→ **SOURCE PASSAGE**
■ ■ ■ ■
Here is the sorted list of the top 10 packages that take more than 300 ms to load.

   1789.4 ms  OrdinaryDiffEq
   1578.9 ms  ExponentialUtilities
    872.6 ms  Groebner
    756.7 ms  Distributions
    687.8 ms  StaticArrays
    563.7 ms  MutableArithmetics
    485.4 ms  Symbolics
    427.1 ms  SymbolicUtils
    424.3 ms  StrideArraysCore
    312.6 ms  VectorizationBase

These 10 packages account for 7.1 seconds out of the 12.2 seconds (58%) of the loading time.

You might want to take a look under your ~/.julia/compiled/v1.9 directory to see how large the shared libraries are for the respective packages (.so, .dll, .dylib). Scanning my .julia/compiled/v1.9 directory for those ten packages, I get the following.

$ du -hcs OrdinaryDiffEq ExponentialUtilities Groebner Distributions StaticArrays MutableArithmetics Symbolics SymbolicUtils StrideArraysCore VectorizationBase
151M	OrdinaryDiffEq
16M	ExponentialUtilities
11M	Groebner
16M	Distributions
75M	StaticArrays
5.7M	MutableArithmetics
14M	Symbolics
15M	SymbolicUtils
600K	StrideArraysCore
19M	VectorizationBase
320M	total

As for your other idea of modifying the precompilation of your dependencies, you could also fork those packages, modify their top-level precompilation statements, and then provide your collaborators a Manifest.toml pointing at your forks.


I used PackageCompiler to package the following environment.

(@ode_sym_test) pkg> st
Status `~/.julia/environments/ode_sym_test/Project.toml`
  [1dea7af3] OrdinaryDiffEq v6.51.1
  [0c5d862f] Symbolics v5.3.1

To compile, I used the following commands.

julia> using PackageCompiler

julia> PackageCompiler.create_sysimage(; sysimage_path="", precompile_execution_file="ode_symbolics.jl")
Precompiling environment...
  164 dependencies successfully precompiled in 267 seconds
[ Info: PackageCompiler: Executing /home/mkitti/test/ode_symbolics.jl => /tmp/jl_packagecompiler_R8pH88/jl_rU7HrL
[ Info: PackageCompiler: Done
⡆ [09m:46s] PackageCompiler: compiling incremental system image

Using the system image, loading the two packages now takes 26 ms.

$ julia -J 

(@v1.9) pkg> activate @ode_sym_test
  Activating project at `~/.julia/environments/ode_sym_test`

julia> @time @time_imports using OrdinaryDiffEq, Symbolics
  0.026072 seconds (13.81 k allocations: 911.373 KiB, 96.39% gc time, 65.00% compilation time)
■ ■ ■ ■
→ **WHAT THE EXERCISE ASKS**
According to the post on Julia package load times, how long does loading OrdinaryDiffEq and Symbolics take with the system image? The listing is separate material, unrelated to the post on Julia package load times.

→ **PROVIDED DATA**
■ ■ ■ ■
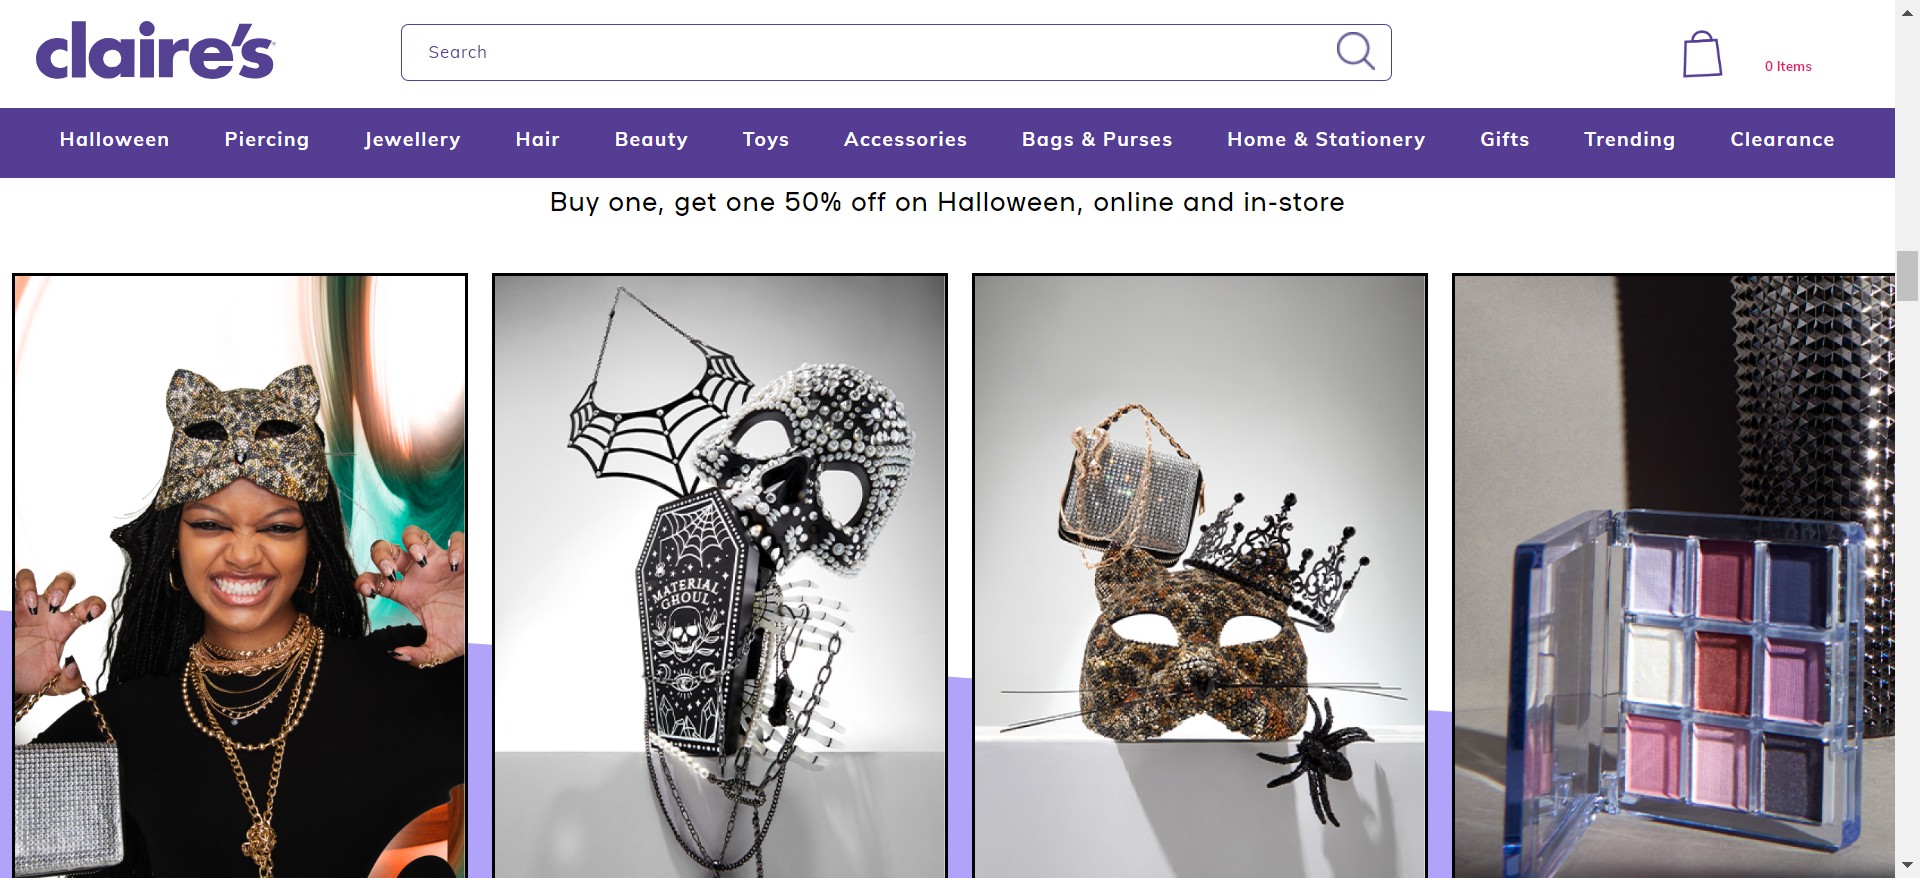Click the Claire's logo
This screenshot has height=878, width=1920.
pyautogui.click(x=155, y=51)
■ ■ ■ ■
→ **CORRECT RESPONSE**
26 ms.